Она постучала. Хотя за все четыре года ни разу не стучала — открывала дверь как свою.
Пётр Андреевич открыл. В руке держал недочитанного Чехова. Посмотрел на неё долго, как смотрят на снег, который пошёл не в срок.
— Замёрзла? — спросил наконец.
— Замёрзла, — ответила она.
— Заходи.
Она зашла. Сняла шапку, варежки, размотала шарф. И сказала то, что репетировала всю дорогу — двое суток, шестьдесят километров на лыжах:
— Пётр Андреевич. Я пришла. Не как беглая. Не как голая. Не от безысходности. Я пришла потому, что хочу. Понимаете разницу?
Он понял.
Они прожили вместе ещё одиннадцать лет — до самой его смерти от инсульта весной две тысячи тридцать третьего, тихой, как он сам, на лавке у печки, с открытой книгой на коленях. У них родилась дочь — Людмила Петровна Сташевская, названная в память о той, первой Людмиле; а младшего братишку, которого Вера выносила годом позже, окрестили Тимофеем. Дети росли на кордоне, к восьми годам знали всех птиц по голосам, читали наизусть Пришвина и совершенно не понимали, что такое многоэтажный дом.

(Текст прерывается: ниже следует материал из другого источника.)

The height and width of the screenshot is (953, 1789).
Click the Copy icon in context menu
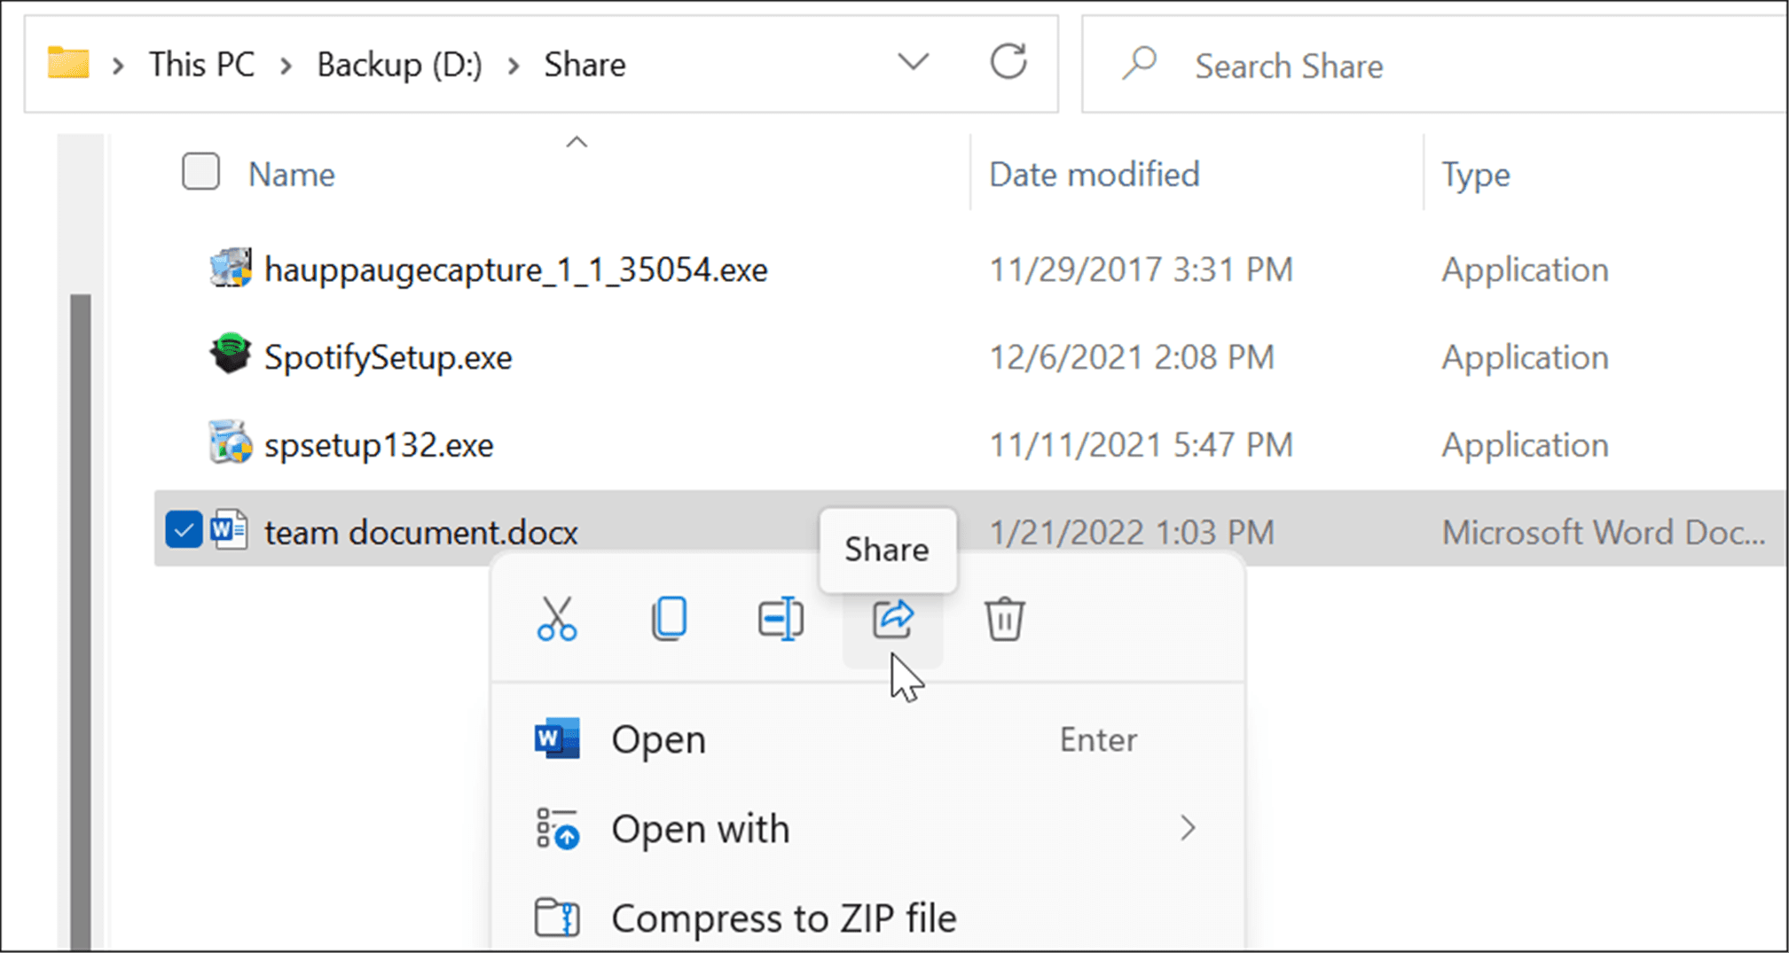[x=670, y=618]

А потом, уже после похорон, Вера разобрала вещи мужа и нашла в сундуке за иконой Николая Чудотворца толстую тетрадь в клеёнчатой обложке. Это был его дневник за все те первые четыре года. Каждый день — одна строчка, иногда две.
«День одиннадцатый. Сегодня она в первый раз посмотрела мне в глаза. Я отвернулся, чтобы не спугнуть».
«День сорок седьмой. Она спросила, как меня зовут. Значит, начала жить».
«День сто третий. Поймал себя на том, что молюсь за неё. Десять лет ни за кого не молился».
«День двести шестьдесят первый. Она засмеялась. Один раз, коротко, над тем, как я уронил миску. Я весь вечер ходил счастливый, как мальчишка».
«День восемьсот девяносто второй. Я люблю её. Уже давно. Этого нельзя ей говорить — она поймёт это как долг. А долгов между нами не должно быть. Никогда».
Вера читала эту тетрадь всю ночь, сидя на той самой лавке, где он умер. И впервые за много лет ей было не больно плакать.
Потому что есть на свете вещи, которые шокируют людей сильнее любой жестокости. Это — обыкновенная человеческая порядочность, проявленная там, где её никто не ждал и никто бы не проверил. В двадцати квадратных метрах. На высоте двух тысяч метров. В полутораста километрах от ближайшего свидетеля.
Кроме Бога, если Он есть. И самого себя — который, как выяснилось, оказался строже всякого Бога.